Documentary, Festival, Film Festival, Review, This Week Leave a Comment

...a conscientious and raw documentary that verges on visual album.

A Dog Called Money

Hagan Osborne
Year: 2019
Rating: 15+
Director: Seamus Murphy

PJ Harvey

Released: June 5 - 16, 2019
Running Time: 90 minutes
Worth: $16.00

FilmInk rates movies out of $20 — the score indicates the amount we believe a ticket to the movie to be worth

…a conscientious and raw documentary that verges on visual album.

Two-time Mercury Award-winning musician PJ Harvey is an artist less interested in producing hard-bodied rock’n’roll anthems than she is addressing the plight of those living without privilege.

To draw parallels in Harvey’s career with Bob Dylan would misinterpret her bold lyricism as being songs of protest – a notion that Harvey would sooner shake off than she would rest on her shoulders like a guitar strap.

A Dog Called Money documents Harvey as an artist now, and follows her journey ‘collecting lyrics’ for her 2016 album The Hope Six Demolition Project.

The journey, which takes her to the streets of Afghanistan and Washington DC, highlights a political discourse through its documentation of the negative impact western influence – mainly American – has on the quality of life of people throughout the world.

It is here where director Seamus Murphy harmoniously intertwines footage of Harvey’s experiences on the streets with her work in the recording studio; allowing Harvey to demonstrate her musical virtuoso by translating the mood of the people into lyrics and sound.

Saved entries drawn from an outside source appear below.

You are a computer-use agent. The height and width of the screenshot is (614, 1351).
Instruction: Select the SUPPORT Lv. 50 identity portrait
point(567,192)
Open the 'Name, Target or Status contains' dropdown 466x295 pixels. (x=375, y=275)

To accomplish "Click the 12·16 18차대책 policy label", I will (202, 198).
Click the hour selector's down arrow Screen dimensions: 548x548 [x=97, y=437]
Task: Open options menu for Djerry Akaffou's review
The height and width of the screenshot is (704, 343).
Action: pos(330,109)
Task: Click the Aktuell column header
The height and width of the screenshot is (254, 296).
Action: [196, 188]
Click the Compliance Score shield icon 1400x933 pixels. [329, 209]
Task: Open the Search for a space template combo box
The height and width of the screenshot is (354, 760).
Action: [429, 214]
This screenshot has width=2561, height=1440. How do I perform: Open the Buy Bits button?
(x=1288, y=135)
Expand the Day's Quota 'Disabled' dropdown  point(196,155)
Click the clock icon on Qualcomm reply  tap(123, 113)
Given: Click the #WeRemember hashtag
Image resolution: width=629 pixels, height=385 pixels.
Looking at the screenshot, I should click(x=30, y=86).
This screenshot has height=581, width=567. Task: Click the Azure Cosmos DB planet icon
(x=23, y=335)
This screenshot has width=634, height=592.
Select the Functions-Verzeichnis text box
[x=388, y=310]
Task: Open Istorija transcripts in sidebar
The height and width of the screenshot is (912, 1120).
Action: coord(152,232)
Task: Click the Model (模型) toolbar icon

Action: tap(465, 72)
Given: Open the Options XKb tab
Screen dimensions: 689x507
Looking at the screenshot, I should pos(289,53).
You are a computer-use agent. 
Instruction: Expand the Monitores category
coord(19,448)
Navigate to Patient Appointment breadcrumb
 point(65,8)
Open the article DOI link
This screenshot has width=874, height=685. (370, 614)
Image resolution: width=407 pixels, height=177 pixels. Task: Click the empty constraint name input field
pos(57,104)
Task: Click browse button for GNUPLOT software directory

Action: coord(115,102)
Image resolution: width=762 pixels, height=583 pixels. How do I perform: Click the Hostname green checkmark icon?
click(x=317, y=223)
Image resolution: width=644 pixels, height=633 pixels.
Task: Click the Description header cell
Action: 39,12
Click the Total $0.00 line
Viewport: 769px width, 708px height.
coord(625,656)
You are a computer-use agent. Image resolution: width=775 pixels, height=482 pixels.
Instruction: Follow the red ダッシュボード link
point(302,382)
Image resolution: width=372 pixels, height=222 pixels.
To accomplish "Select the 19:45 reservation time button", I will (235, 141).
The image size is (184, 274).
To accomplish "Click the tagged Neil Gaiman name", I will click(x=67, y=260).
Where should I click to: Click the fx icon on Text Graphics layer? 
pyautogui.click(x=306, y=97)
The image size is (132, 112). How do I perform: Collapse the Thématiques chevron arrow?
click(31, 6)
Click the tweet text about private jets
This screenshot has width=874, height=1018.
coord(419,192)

Witnessing Harvey as an artist at work is spellbinding. Pundits in the film, fortunate enough to watch Harvey create music, are left captivated as she intricately weaves profound lyrics with beautiful tones that are delicately ethereal yet brutally haunting.

There is a fine line trodden in A Dog Called Money’s exploitation of misfortune, with Harvey being the first to acknowledge her own privilege standing in expensive sandals in a house recently occupied by people who had to flee. Murphy is effective in his ability to establish Harvey’s intentions as not being commercially motivated, allowing the musician’s unassuming demeanour to carry through in front of the lens and not present her actions as something colonial.

Capturing the humanity of people living in war-torn and impoverished areas, A Dog Called Money is a conscientious and raw documentary that verges on visual album.

A Dog Called Money is also playing at the Revelation Film Festival Perth in July.